Question on inflation as a phase transition I have just finished watching the following video http://www.youtube.com/watch?v=beQ9fZ0jVdE where Laughlin, Gross and some students discuss e.g. about inflation. The following question is risen:
Is inflation a phase transition (e.g. of the geometry of space time)?
 A: The inflating universe can for example be described by the FLRW metric
$$ d\tau = dt^2-a(t)^2(dx^2 + dy^2 + dz^2)$$
The scale factor $a(t)$, which describes the expansion, is obtained from the appropriate Friedman equation which contains only the vacuum energy $\rho_0$ as source of gravity
$$ \frac{\dot{a}}{a} = \sqrt\frac{8\pi G \rho_0}{3} = H $$
with the exponential solution
$$ a = K e^{H t}$$
For inflation with this exponential expansion to occur, the the Hubble constant $H$ and therefore $\rho_0$ has to be constant.
During an inflationary phase it is assumed that the most important contrubution to the vacuum energy is due to the potential energy $V(\phi)$ of the scalar inflaton field $\phi$ which has the Lagrangian
$$ \frac{\dot{\phi}^2}{2} + \frac{(\nabla\phi)^2}{2} - V(\phi)$$
So an inflational period itself, for example the inflation of the early universe, can not be described by a phase transition; the potential energy density of the inflaton field is assumed to be about constant, sitting in the left local minimum in the figure below.
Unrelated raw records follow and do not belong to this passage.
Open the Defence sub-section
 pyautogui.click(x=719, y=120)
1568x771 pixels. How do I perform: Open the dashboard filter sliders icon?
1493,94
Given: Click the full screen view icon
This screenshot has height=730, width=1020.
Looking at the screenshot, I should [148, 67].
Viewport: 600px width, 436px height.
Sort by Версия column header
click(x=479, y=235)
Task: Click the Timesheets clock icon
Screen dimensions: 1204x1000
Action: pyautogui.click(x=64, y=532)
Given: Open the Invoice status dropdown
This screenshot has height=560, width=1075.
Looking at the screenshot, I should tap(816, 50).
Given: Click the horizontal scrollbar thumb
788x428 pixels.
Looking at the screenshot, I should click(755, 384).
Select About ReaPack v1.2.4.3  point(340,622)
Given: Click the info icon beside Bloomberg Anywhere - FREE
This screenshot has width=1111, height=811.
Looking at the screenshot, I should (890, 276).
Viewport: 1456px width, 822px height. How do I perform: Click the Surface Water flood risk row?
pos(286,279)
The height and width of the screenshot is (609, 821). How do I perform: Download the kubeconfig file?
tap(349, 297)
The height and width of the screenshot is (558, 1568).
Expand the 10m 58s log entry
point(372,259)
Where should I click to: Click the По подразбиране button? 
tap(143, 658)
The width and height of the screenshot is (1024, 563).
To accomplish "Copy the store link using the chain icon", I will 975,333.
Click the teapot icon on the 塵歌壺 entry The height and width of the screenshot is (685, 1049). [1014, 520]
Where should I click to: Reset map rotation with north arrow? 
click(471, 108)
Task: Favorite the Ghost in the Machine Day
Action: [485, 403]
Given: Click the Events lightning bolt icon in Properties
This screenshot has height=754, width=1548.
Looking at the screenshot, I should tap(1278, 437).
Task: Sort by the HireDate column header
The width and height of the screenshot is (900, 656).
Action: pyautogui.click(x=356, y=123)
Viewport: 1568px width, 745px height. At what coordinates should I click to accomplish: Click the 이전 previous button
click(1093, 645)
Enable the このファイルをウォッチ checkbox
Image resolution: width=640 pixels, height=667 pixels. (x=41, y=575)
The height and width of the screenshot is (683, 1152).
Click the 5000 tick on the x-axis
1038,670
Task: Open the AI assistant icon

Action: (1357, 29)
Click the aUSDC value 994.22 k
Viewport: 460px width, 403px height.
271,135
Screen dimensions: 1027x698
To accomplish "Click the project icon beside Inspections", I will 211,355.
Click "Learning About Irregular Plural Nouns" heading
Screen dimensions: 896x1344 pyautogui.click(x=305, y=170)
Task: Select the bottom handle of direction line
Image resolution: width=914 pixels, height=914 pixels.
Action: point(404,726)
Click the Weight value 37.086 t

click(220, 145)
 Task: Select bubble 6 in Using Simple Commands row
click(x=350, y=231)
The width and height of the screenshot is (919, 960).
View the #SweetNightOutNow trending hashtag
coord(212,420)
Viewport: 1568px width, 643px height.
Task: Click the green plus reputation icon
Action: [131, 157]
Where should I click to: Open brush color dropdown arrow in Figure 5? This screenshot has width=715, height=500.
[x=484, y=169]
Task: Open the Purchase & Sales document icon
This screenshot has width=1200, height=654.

However the end of this early inflation which can be described by a jump to the lower value of the potential energy density (and much slower inflation) we observe today, corresponds to a phase transition during which the difference in the potential energy density of the inflaton field between the left and the right local minimum is released as some kind of latent heat (reheating) and converted to kinetic energy and finally to particles and seeds of the galaxies we observe today. More details about how the end of the early inflation can be described as a phase transition can be found for example in this paper.
As said above the inflaton field is assumed to be a scaler field; plenty of scalar fields occur for example for different physical reasons in string theory, some of them are described here or here. Some people are trying to reconstruct the potential of the inflaton field from observations.